◆ Goal of the exercise: Return every line of the records below verbatim, with no pictures in the copy.
Top of Data for this exercise
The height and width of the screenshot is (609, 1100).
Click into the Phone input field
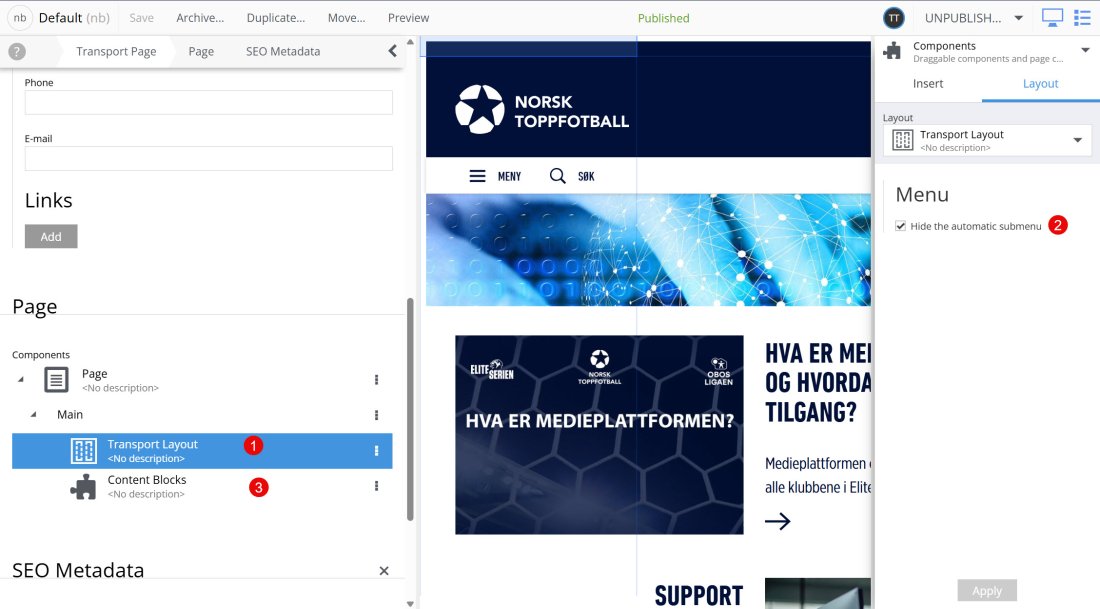tap(208, 102)
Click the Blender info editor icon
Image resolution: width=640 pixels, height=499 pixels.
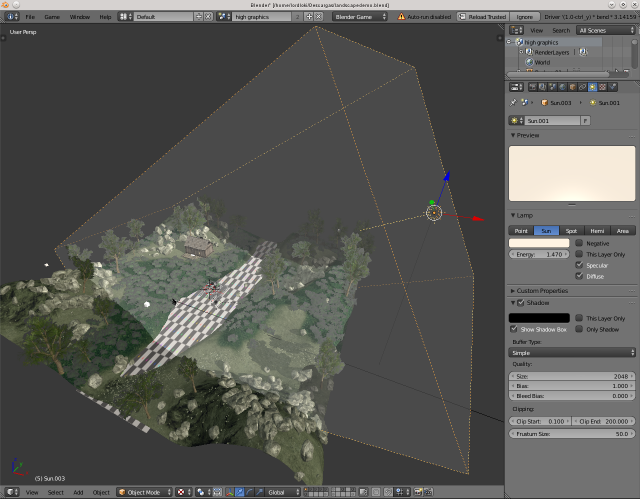pyautogui.click(x=11, y=17)
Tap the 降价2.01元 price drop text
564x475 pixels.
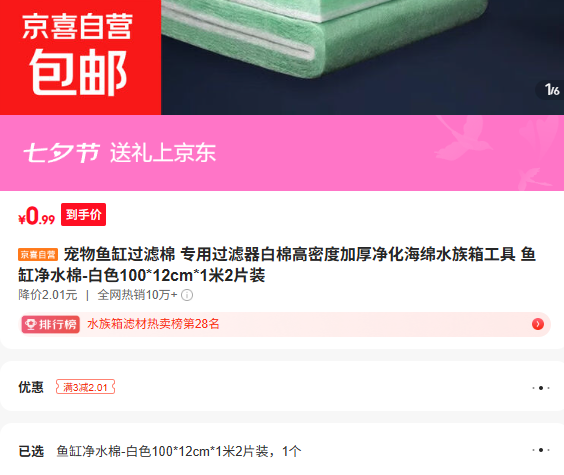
Bottom of Data for this exercise
◆ Task response:
The height and width of the screenshot is (609, 1100).
Click into the Phone input field
tap(208, 102)
Click the Blender info editor icon
Image resolution: width=640 pixels, height=499 pixels.
pyautogui.click(x=11, y=17)
Tap the 降价2.01元 price drop text
564x475 pixels.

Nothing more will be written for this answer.